• Set of tasks:
(A) Using the passage on chemical regulation, explain in one to three sentences why Dr. Joe Thornton considers numerical risk assessment an inappropriate way to control persistent pollutants.
(B) According to the passage on chemical regulation, about how many new chemicals are put into commercial use each year?
(C) Continue the passage on chemical regulation from the end of its last sentence.

• Document segment:
┏━━
You might ask yourself, isn't the government regulating dangerous chemicals? Unfortunately, the answer is No, not in any effective way.
About 1700 new chemicals are put into commercial use each year, almost entirely untested for their effects on humans and the natural world.
After a chemical causes enough harm for someone to take notice, then the government conducts a numerical risk assessment (aka, quantitative risk assessment) on an individual chemical. The point of a numerical risk assessment is to learn how much of a chemical is "safe" to eat, drink, and breathe. Then the government may try to regulate releases of that chemical. But fewer than 1% of all chemicals are currently regulated.
A scientist at the University of Oregon has described why numerical risk assessment doesn't work, and has suggested other ways we could control chemical hazards. Dr. Joe Thornton -- a biologist -- explains that numerical risk assessment is a fundamentally inappropriate way to control persistent pollutants (such as heavy metals and chemicals containing chlorine) for two reasons:
1) It assumes that we can learn all the ways that every individual chemical can cause harm in humans and in the natural environment -- but there aren't enough scientists in the world to do this.
2) Many industrial chemicals tend to stick around for a long time and move from place to place in ways that are impossible to predict, so often we don't even know what we're looking for.
┗━━
• Data for review:
┏━━
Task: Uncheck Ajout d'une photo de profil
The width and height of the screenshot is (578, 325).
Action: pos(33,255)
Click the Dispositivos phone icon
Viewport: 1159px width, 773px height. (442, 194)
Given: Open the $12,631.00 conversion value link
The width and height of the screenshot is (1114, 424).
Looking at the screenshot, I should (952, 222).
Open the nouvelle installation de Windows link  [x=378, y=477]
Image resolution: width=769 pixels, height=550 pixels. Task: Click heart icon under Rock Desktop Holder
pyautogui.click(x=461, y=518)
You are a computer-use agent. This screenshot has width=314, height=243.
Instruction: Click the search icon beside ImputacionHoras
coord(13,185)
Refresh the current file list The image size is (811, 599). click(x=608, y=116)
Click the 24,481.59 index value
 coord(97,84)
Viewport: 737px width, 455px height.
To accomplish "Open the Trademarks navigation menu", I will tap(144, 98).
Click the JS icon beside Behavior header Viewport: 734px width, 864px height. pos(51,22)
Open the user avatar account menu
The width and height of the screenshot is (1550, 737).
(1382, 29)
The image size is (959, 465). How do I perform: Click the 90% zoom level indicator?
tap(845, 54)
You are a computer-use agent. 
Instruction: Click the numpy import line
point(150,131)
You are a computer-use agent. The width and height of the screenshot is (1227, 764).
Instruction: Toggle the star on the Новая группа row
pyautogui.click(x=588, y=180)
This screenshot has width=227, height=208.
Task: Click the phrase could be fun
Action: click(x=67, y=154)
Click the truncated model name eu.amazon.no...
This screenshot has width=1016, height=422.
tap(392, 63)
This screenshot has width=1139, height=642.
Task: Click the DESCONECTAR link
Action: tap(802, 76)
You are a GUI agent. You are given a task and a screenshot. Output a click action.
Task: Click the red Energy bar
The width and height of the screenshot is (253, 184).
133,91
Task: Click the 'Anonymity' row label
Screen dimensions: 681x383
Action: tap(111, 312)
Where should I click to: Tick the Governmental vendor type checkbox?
┗━━
• Answers to the exercise:
(A) Numerical risk assessment assumes we can learn every way each individual chemical harms humans and the environment, but there aren't enough scientists in the world to do that. Many industrial chemicals also persist for a long time and move from place to place in unpredictable ways, so often we don't even know what to look for.

(B) About 1700.

(C)
Thornton proposes we adopt four new ways of regulating chemicals -- zero discharge, clean production, reverse onus, and phasing out entire classes of persistent chemicals -- because the old way (regulating one chemical at a time at the end of the discharge pipe) simply doesn't work.
Risk assessment assumes that damage is local, short-lived, and predictable. But organisms and the environment are complex, interconnected, and only partly understood (to put it mildly). Therefore, we cannot predict cause-and-effect in any reliable way. In the face of these insurmountable difficulties, we can take a precautionary stance: when we have good reason to suspect harm, yet we have scientific uncertainty, we can err on the side of caution. Faced with choices, we can give the benefit of the doubt to public health and to nature.
Thornton's four principles begin to clarify how the precautionary principal can work in the real world. These principles are:
ZERO DISCHARGE -- Persistent and bioaccumulative toxicants are incompatible with ecological processes, and no amount of their release into the environment is acceptable.
CLEAN PRODUCTION -- We can consider alternative technologies up front and avoid the use of known toxicants in manufacturing. Finding alternatives rather than approving pollutants becomes the focus. For example, in dry cleaning, we can replace perchloroethylene (perc) with CO2 and water-based methods.
REVERSE ONUS -- Apply the same logic used in drug safety: give manufacturers the responsibility to show that a product is reasonably safe for use before it can be released into the environment. This shifts the burden of proof from society to the chemical companies to provide information about their products, to monitor for harmful effects and to come clean about their findings.
EMPHASIS ON LARGE CLASSES OF CHEMICALS -- Faced with the impossibilities of measuring the impacts of individual chemicals, simply phase out entire classes of compounds that are clearly problematic. PCBs, CFCs and lead compounds are all examples of classes of chemicals that have been phased out because of their hazards.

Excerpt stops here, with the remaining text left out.